What is expected: Scan the material for the word "computer", and copy each line where it shows up.

Entries supplied:
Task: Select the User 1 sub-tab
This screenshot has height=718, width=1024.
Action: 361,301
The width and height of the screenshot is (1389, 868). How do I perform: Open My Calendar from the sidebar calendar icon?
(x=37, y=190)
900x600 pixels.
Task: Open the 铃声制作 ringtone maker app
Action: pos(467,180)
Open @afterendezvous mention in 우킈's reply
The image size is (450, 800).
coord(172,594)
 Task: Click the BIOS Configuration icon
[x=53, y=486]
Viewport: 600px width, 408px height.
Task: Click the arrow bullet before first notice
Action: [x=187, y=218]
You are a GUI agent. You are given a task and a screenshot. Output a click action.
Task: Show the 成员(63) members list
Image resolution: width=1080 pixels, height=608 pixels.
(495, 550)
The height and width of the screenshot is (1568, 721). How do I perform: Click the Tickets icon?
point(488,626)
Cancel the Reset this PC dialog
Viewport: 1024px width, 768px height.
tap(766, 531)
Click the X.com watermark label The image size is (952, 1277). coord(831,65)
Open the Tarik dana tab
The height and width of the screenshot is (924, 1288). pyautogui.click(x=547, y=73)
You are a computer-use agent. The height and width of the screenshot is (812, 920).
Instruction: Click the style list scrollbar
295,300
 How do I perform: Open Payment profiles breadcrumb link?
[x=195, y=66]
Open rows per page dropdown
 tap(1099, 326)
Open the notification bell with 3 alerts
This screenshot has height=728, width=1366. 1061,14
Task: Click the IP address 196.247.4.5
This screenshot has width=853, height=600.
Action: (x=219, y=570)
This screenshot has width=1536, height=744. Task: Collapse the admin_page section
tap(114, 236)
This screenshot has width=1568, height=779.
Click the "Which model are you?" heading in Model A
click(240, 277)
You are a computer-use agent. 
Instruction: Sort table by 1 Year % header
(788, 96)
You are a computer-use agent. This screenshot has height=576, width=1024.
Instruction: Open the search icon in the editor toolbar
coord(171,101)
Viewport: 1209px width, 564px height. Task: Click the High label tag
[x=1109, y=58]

Answer to this task:
You are a computer-use agent. The height and width of the screenshot is (812, 920).
You are a computer-use agent. 
You are a computer-use agent. This screenshot has height=576, width=1024.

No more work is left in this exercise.